If men learned about healthy sexual expression and respect for people of all genders, if they learned about boundaries and consent and how to respect and express those things, they would relate to their own sexuality in a more healthy way, rather than suppress it or repress it. When sex is repressed, it comes out sideways or in ways we do not expect because sexuality needs to be expressed. It’s a huge energy and a huge part of who we are and it will come out one way or another.
We can learn to hold our sexual energy powerfully and to use it respectfully and appropriately, or we can be unconscious about how to utilize this power inside of us and then it will spill and splatter all over other people in potentially harmful and non-deliberate ways.
If women learned to embody their sexuality without feeling like they have to put it away to protect themselves, and if they trusted themselves to set appropriate boundaries and to express their needs and wants, they would also have a very different experience.
And, of course, even if women have all of that, and yet, they still exist in a totally toxic environment where their boundaries can be used against them and they face potential retribution for upholding them, they will still have a very hard time and will face consequences for their perceived outspokenness or for simply standing up for themselves.
Sexual Gatekeeping and Its Consequences
Women are made the gatekeepers of sex because predators are so good at invading our space, being wildly inappropriate and pushing us in ways we don’t want to be pushed, keeping us perpetually on guard. It’s exhausting to be the gatekeeper all the time.
In observing the clear magnitude of the problem, and moments like this one with Uma Thurman, we can begin to see how much energy women expend just to protect ourselves and survive in this world, to fend off predators and hold ourselves upright. If we are constantly forced to focus on our own safety, it takes energy away from our creative projects, from the things we really want to focus it on like our careers or our children, and our attention is split everywhere.

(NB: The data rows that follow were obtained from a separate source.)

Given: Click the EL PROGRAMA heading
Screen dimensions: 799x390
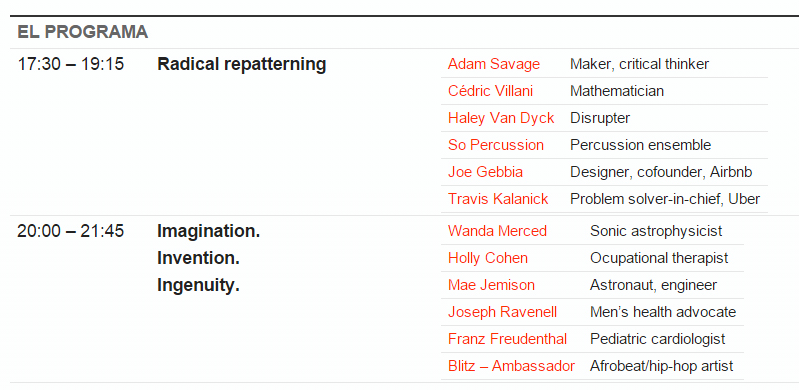Looking at the screenshot, I should 83,32.
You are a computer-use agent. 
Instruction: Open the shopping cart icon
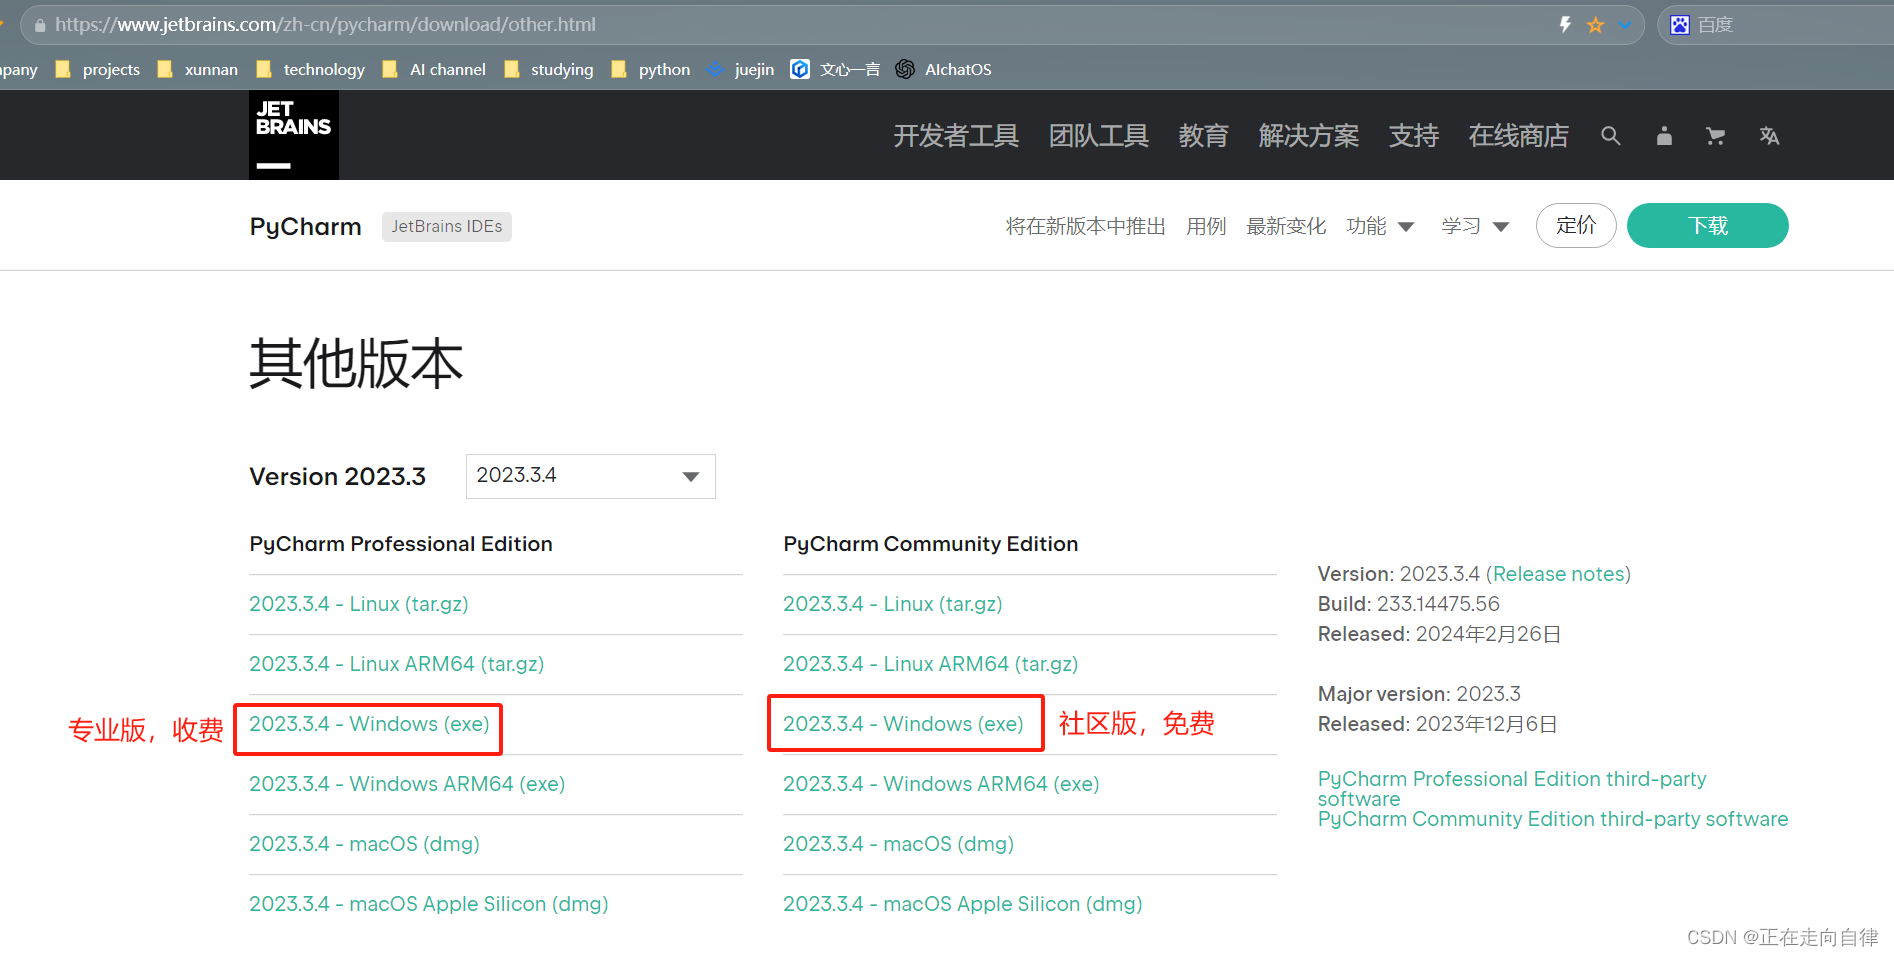1715,136
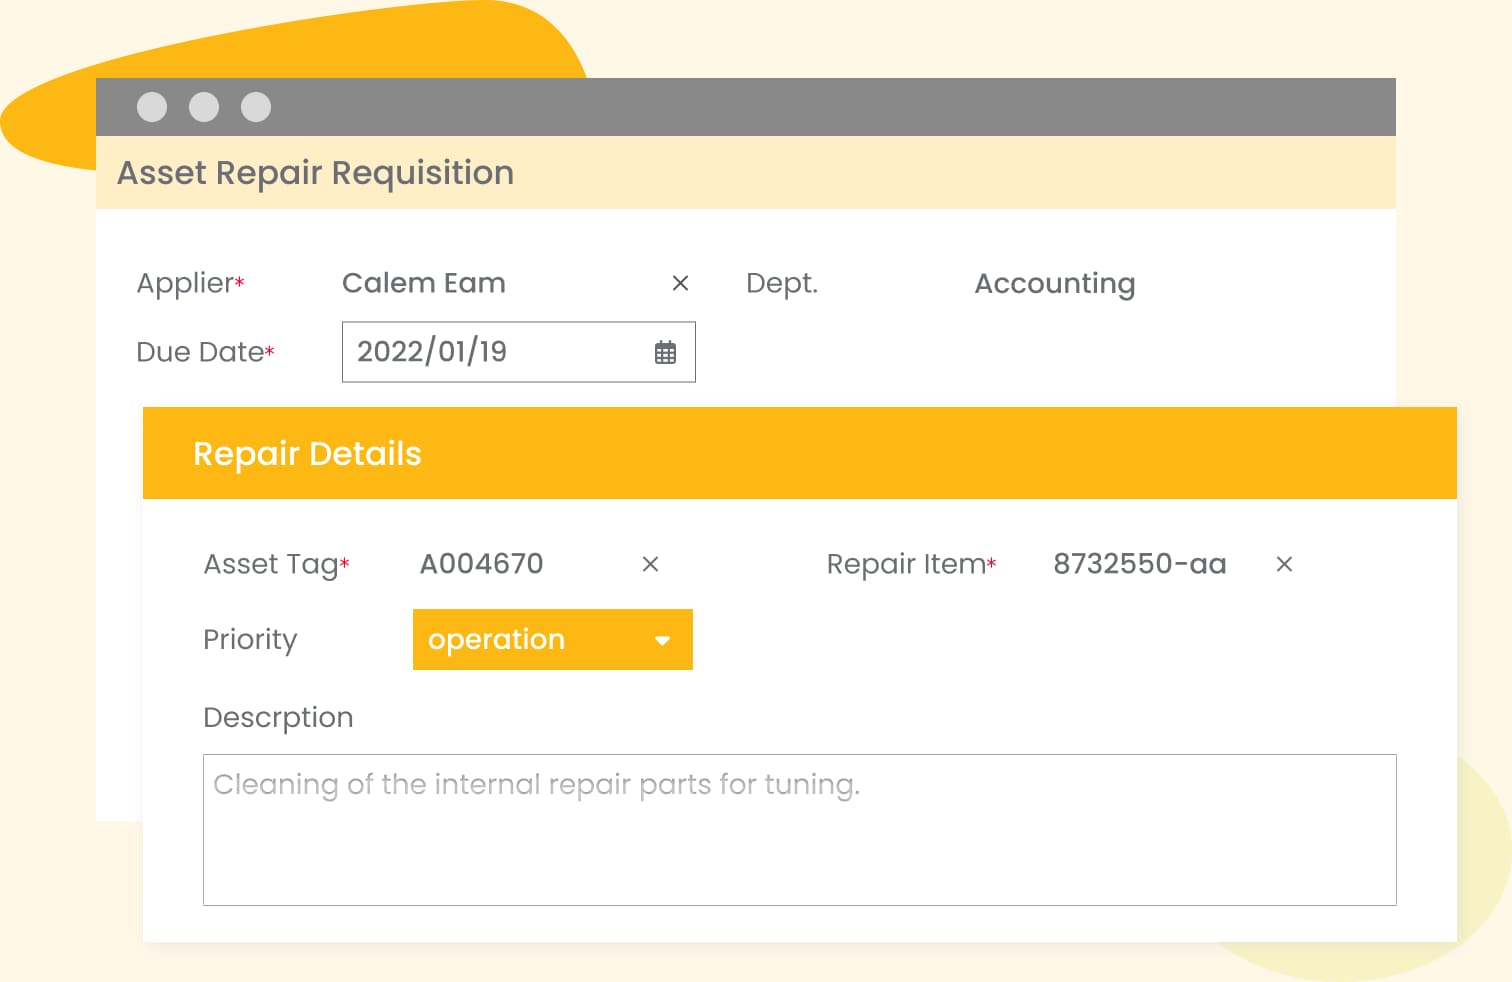Clear the Repair Item using its X icon
Viewport: 1512px width, 982px height.
1284,565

Imagine worldwide how much energy this saps from women. It is mind-boggling and it has to stop.
And women often end up gatekeeping in situations where they do not need to gatekeep, or where it really shouldn’t be their job, like in their long-term relationship, and that can spoil what might otherwise be a thriving sexual relationship. It’s a role we are used to having to play.
So yes, sexual harassment is about our distorted ideas about power and how to leverage it over others with less power, like women or people lower in the workplace hierarchy. And sexual harassment is also about sex: predators are seeking outlets for sex because they haven’t learned enough about healthy ways to do that, or because they are unfulfilled in some way in their personal sexual lives. Sex has been used to control nations and people—in particular, women—for centuries.
And since we have to “keep it clean” at work and pretend that the workplace is sexually sanitized, this disallows us from addressing the full scope of the problem.
Yeah, maybe we shouldn’t need sex education at work, just like we shouldn’t need it in schools if all the parents were doing their job. But the reality is that the workplace is a microcosm of the larger world. The sooner we address our workforce holistically and include sex in the dialogue, the sooner we will end sexual harassment and return all of that wasted gatekeeper energy to women so they can thrive the way they want to in their careers. Imagine how much more productive we could all be.